Relishing What We Have
Just a short editorial for now, if only to remind you that the Ed. still writes one now and again! Pre-Le Mans mayhem and then the furious activity that continued throughout June prevented any valid thoughts being put together, but now that such a rush of races are behind us, here’s a thought for early July… let’s simply rejoice in what we have.

The highlights of May, June and early July here were the first LMES race at Monza, the Le Mans 24 Hours, the LMES event at the Nurburgring, and the return of the ALMS. There has been some very good racing elsewhere – British GTs, FIA GTs at Donington Park – but Monza, Le Mans, Mid-Ohio, Nurburgring and Lime Rock Park were ‘it’ for us…. plus the ill-timed ‘Ring 24 Hours, of course.

The racing in these events has usually / always been of such an intensity that trying to keep up with all the dramas, for hour after hour, has been a mental undertaking in itself. And what heroes have been launched at these events. The achievements of such drivers as McNish and Lehto (for just getting their cars home at Le Mans), of Kaffer, Davies, Herbert etc., of Phil Bennett for driving for four and a half hours at the Nurburgring, of so many drivers coping with such changing conditions in the LMES races, of drivers setting standards, on circuits among the toughest around (Lime Rock park for example), that put them into the unofficial record books for heroic exploits, alongside names such as Ickx, Rodriguez and Siffert – this has been very real, very tough, endurance racing of the highest calibre. The entertainment value has been immense.

A season that began with precious few new cars is turning out to be one of the most fascinating ever.

And then there’s F1. Sorry, can’t resist it, as we approach the British Grand Prix. The speeds these guys are racing round at are now irresponsibly quick, aren’t they? Faster and faster – but heading where exactly? From the letters page in Autosport, the fans are leaving in their droves, and precious few seem to care.
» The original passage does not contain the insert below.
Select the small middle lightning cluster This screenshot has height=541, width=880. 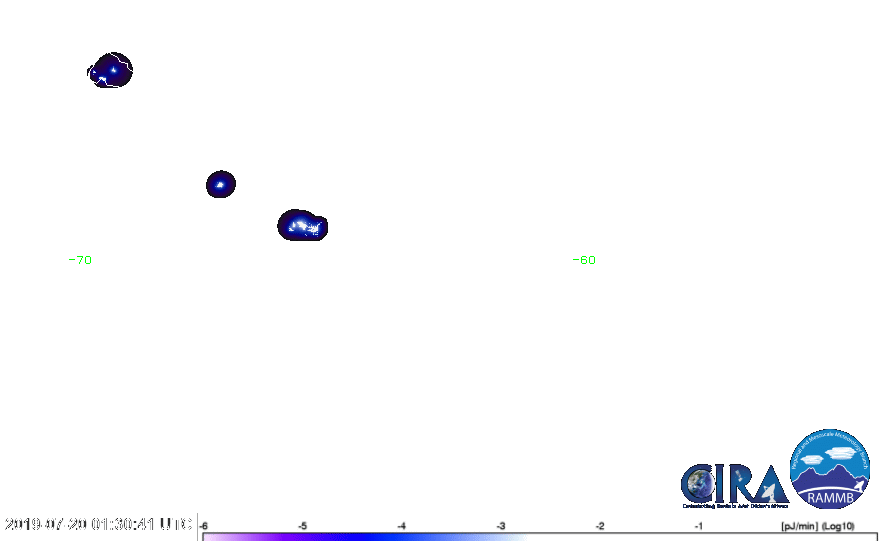[220, 184]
The British motorsport magazine still has its weekly appeal: there are a number of interesting sportscar / GT items in this week’s copy, as there usually are, but is it just me that sees the irony of a magazine that devotes so much space to one series, a series that is actively turning off the fans who are the bedrock of any racing? The letters page is full of complaints. The stands will be largely empty as the cars qualify on Saturday, using whatever system has been agreed, or not, this week, and there will be room aplenty at the track on Sunday, won’t there, despite fans being banned from the inside of the circuit?

And the racing is dire: “…little more than a meaningless shambles as the fuel stops and strategies distort everything,” says one Autosport letter writer this week. Even the cartoon has Jim Bamber taking the p1ss out of F1, again.

Yet we're told that hundreds of thousands turned up to see the F1 cars run in Central London this week. Perhaps the organisers should see that that has more to do with the aural appeal of the cars than the 'show'. Overtaking has become a reason for a headline in F1 and racing seems to be at best a secondary concern.

In its quest to satisfy its greed, F1 has cast aside its fans and their opportunities to get close to the action are few and far between. The massive popularity of the Goodwood Festival of Speed is surely further proof of that.

Sportscar racing is different: the fans are welcomed with open arms, the teams are more often than not delighted to show off the efforts of their labours, the drivers are accessible and the racing is just that, racing.

So based on the two 1000 kilometre races so far, Saturday August 14 will provide hour after hour of brilliant endurance racing. How many fans will arrive to see it? Will it just be the hard core of British enthusiasts, or will it have a wider appeal? The target has to be the 20,000 who turned out for that magical ALMS evening in 2000. With British motor sport in its current state, perhaps it’s asking too much for this event to generate the crowd that it deserves. But you know how good it can be, don’t you? You’ll be able to see the likes of Minassian, Herbert and Kaffer (Brabham, Wallace?) dicing wheel to wheel, lap after lap, as they pass the slower cars, which themselves are having their own battles. Then you’ll be able to talk to them. See you there, in just over five weeks’ time? West coast fans, do enjoy Sears Point and Portland in the meantime, while we devour the excitement that is the Spa 24 Hours.